Sono invece i ghiacciai continentali ad aumentale il livello dell’acqua del mare. Il volume dei ghiacciai delle Alpi è diminuito di due terzi dal 1850 a oggi. Meno ghiaccio significa meno acqua in scioglimento per l’estate. Anche se poi la quantità di neve può essere alta in un dato inverno, l’aumento delle temperature anticipa di solito il suo scioglimento con il risultato che la possibilità di conservare la preziosa acqua montana per i momento di siccità diventerà sempre più difficile, a meno di non raccoglierla in appositi bacini e di non cambiare anche le modalità della sua ripartizione, cosa non facile da attuare in mote zone della Terra. Un ragionamento a parte che voglio fare è quello dell’utilizzo dei bacini montani anche come risorsa idroelettrica, sempre meno compatibile con l’uso irriguo e potabile durante la siccità estiva, quando, tra l’altro, per sfuggire al caldo, si accendono moltissimi condizionatori d’aria bisognosi di energia elettrica. Tutti effetti da non sottovalutare dei cambiamenti climatici, assieme all’aumento dei fenomeni meteorologici estremi capaci di produrre piene, allagamenti, smottamenti ecc. in un Paese, come il nostro, ad altro rischio idrogeologico. Anche a non voler guardare nient’altro, occorre cominciare a considerare il costo economico dei cambiamenti climatici.

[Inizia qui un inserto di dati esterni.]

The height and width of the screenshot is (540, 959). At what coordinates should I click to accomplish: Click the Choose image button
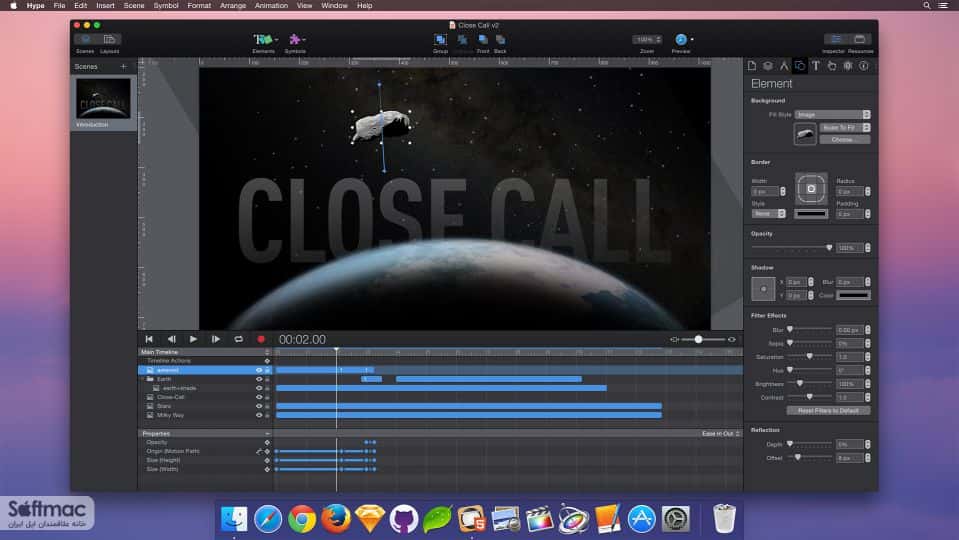(843, 139)

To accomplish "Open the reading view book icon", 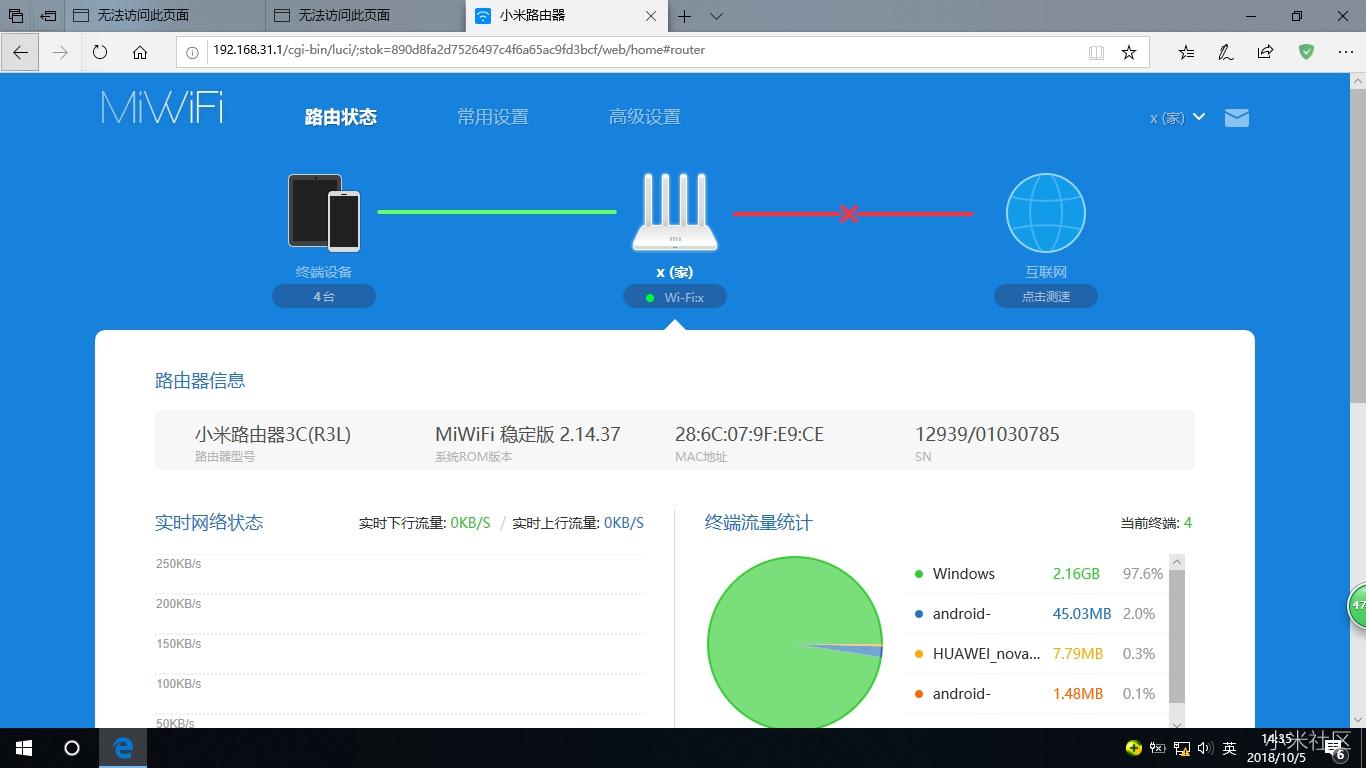I will coord(1096,52).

Gli ecosistemi d’alta quota risentono moltissimo delle variazioni del clima e proprio per questo motivo funzionano da sentinelle. Una specie animale tenuta sott’occhio dai ricercatori è la pernice bianca, che vive nei pascoli d’alta quota e che deve fare i conti, tra le varie minacce, proprio con l’aumento delle temperature. Non solo queste la costringono a spostarsi a quote maggiori in zone meno idonee all’alimentazione e alla riproduzione, ma la rendono più facilmente identificabile, e quindi predabile, quando la neve si scioglie prima che il suo manto da bianco torni ad essere marrone.
Elisa Palazzi crede molto nei modelli climatici, specie se sono l’interpolazione di altri modelli accreditati sviluppati da vari scienziati sparsi nel pianeta e se considerano un numero di variabili sufficiente ad avvicinarli alle situazioni reali. Essi possono essere strumenti diagnostici, in grado di valutare il presente, oppure prognostici e quindi predittivi. Occorre sicuramente riconoscere loro un margine d’incertezza, ma ormai anche una buona attendibilità.
Le azioni per invertire la rotta sono molteplici e vanno dal rispetto degli accordi internazionali come l’Accordo di Parigi, ai buoni comportamenti di ognuno di noi; quello che finalmente appare certo è che non è più tempo per indugiare.